A Ocupação Eliana Silva – nome em homenagem a uma militante que morrera de câncer em 2009 – ganhou notoriedade dois dias depois, quando outro rapper cruzou o destino de Péricles. Emicida foi detido após um show na capital mineira em que, após discursar contra a expulsão das famílias, convidou o público a levantar o dedo do meio em riste para a polícia e gritar: “Somos todos Eliana Silva.” Péricles estava na linha de frente da ocupação, cujas famílias pouco depois se instalaram em outro terreno, próximo de onde haviam sido expulsas – e lá permanecem faz oito anos.
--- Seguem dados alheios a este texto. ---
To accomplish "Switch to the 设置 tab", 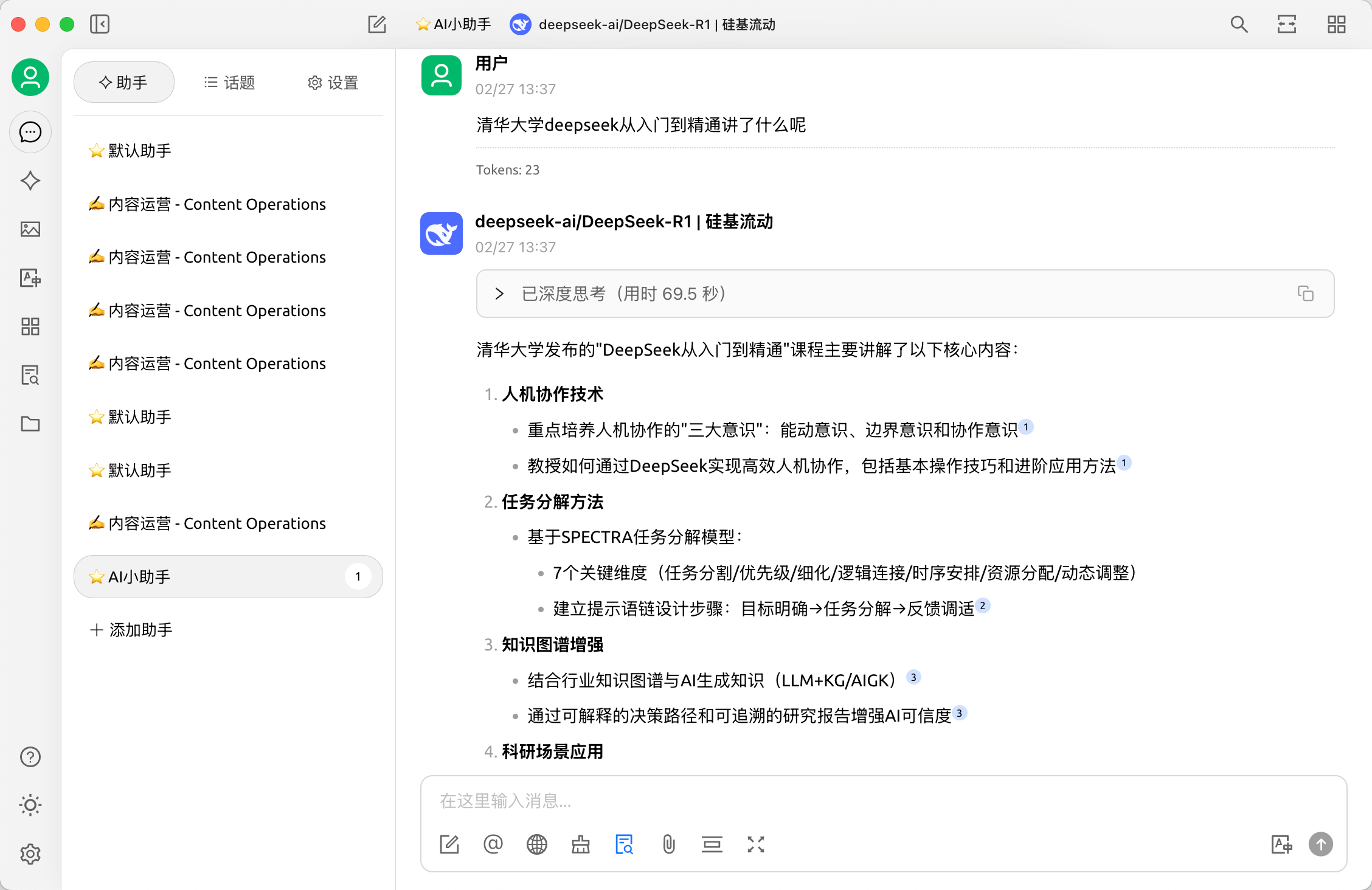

Foi nos primórdios da Ocupação Eliana Silva que Péricles conheceu Poliana Souza, com quem se casou e tem dois filhos. Com 33 anos, Souza foi vendedora ambulante, manicure, educadora e ajudou a fundar a UP. Hoje, o casal tenta conciliar os trabalhos que surgem com as atividades na ocupação, no MLB e no novo partido, pelo qual ambos se lançaram pré-candidatos em Belo Horizonte – Souza pretende concorrer a vereadora; Péricles, a prefeito.
A ambição da Unidade Popular, que estabeleceu sua sede em Brasília e tem 1,2 mil filiados e representantes em vinte estados, é contar com o maior número possível de candidatos nas principais capitais. Péricles acredita que as muitas redes de solidariedade que surgiram nas periferias durante a quarentena podem servir de guia para as campanhas da UP. “Precisamos ser menos políticos de gabinete e mais das ruas”, afirma. Entre as propostas do partido estão as de submeter juízes e desembargadores ao crivo eleitoral, estatizar os meios de transporte coletivos e nacionalizar o sistema bancário.
Péricles vê com bons olhos a formação de uma frente ampla contra Bolsonaro. Mas tem ressalvas. “Frente contra o autoritarismo, sim, mas com Temer? Com FHC? Com Santos Cruz? Essas pessoas contribuíram imensamente para o Bolsonaro estar aí”, diz. Para ele, é um erro tentar conciliar interesses inconciliáveis – e, nessa lógica, Péricles não poupa o principal líder da esquerda: “Lula foi o carro-chefe dessa tentativa, fortalecendo os que pulariam do barco depois.”